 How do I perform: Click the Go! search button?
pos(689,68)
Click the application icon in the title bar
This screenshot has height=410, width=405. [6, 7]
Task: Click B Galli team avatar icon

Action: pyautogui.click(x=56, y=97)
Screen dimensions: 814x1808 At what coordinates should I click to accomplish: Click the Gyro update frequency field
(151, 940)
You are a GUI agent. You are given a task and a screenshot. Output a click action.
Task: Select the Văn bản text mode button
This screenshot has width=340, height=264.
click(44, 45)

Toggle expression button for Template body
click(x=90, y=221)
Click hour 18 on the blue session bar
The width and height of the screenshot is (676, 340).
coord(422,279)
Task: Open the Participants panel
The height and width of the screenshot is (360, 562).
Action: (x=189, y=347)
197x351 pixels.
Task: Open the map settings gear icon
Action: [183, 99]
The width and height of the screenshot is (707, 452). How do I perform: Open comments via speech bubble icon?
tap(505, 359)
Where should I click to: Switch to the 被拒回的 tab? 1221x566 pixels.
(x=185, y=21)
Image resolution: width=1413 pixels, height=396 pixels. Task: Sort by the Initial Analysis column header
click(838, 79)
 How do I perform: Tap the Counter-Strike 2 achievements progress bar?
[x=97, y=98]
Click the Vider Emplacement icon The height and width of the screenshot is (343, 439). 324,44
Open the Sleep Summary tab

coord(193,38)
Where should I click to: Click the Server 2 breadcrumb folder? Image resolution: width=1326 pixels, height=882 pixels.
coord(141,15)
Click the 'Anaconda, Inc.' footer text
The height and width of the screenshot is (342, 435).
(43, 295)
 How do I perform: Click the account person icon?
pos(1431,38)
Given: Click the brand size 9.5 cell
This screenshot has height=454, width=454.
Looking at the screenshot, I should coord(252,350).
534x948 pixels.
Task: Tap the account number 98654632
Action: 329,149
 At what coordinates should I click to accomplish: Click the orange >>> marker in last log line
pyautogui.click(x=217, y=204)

• [Task description]
In the listing above, find the lines holding the word "text" and copy them.

• [Written solution]
Task: Select the Văn bản text mode button
Click the 'Anaconda, Inc.' footer text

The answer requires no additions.